From daad50e384e41703ac044d796658efc699340b05 Mon Sep 17 00:00:00 2001
From: Kohya S <ykumeykume@gmail.com>
Date: Thu, 10 Aug 2023 20:13:59 +0900
Subject: [PATCH] fix to work when input_ids has multiple EOS tokens

---
 library/train_util.py | 12 ++++++++++--
 1 file changed, 10 insertions(+), 2 deletions(-)

diff --git a/library/train_util.py b/library/train_util.py
index 34e477ed..031ce5a8 100644
--- a/library/train_util.py
+++ b/library/train_util.py
@@ -3886,8 +3886,16 @@ def pool_workaround(
 
     # input_ids: b*n,77
     # find index for EOS token
-    eos_token_index = torch.where(input_ids == eos_token_id)[1]
-    eos_token_index = eos_token_index.to(device=last_hidden_state.device)
+
+    # Following code is not working if one of the input_ids has multiple EOS tokens (very odd case)

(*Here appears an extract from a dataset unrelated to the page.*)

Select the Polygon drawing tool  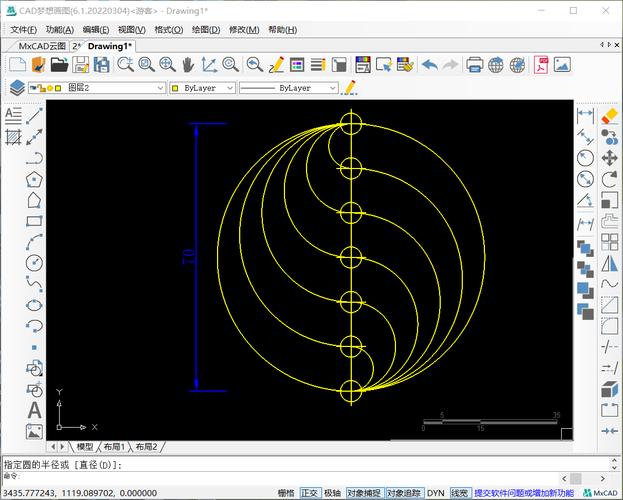pos(34,180)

+    # eos_token_index = torch.where(input_ids == eos_token_id)[1]
+    # eos_token_index = eos_token_index.to(device=last_hidden_state.device)
+
+    # Create a mask where the EOS tokens are
+    eos_token_mask = (input_ids == eos_token_id).int()
+
+    # Use argmax to find the last index of the EOS token for each element in the batch
+    eos_token_index = torch.argmax(eos_token_mask, dim=1)  # this will be 0 if there is no EOS token, it's fine
 
     # get hidden states for EOS token
     pooled_output = last_hidden_state[torch.arange(last_hidden_state.shape[0], device=last_hidden_state.device), eos_token_index]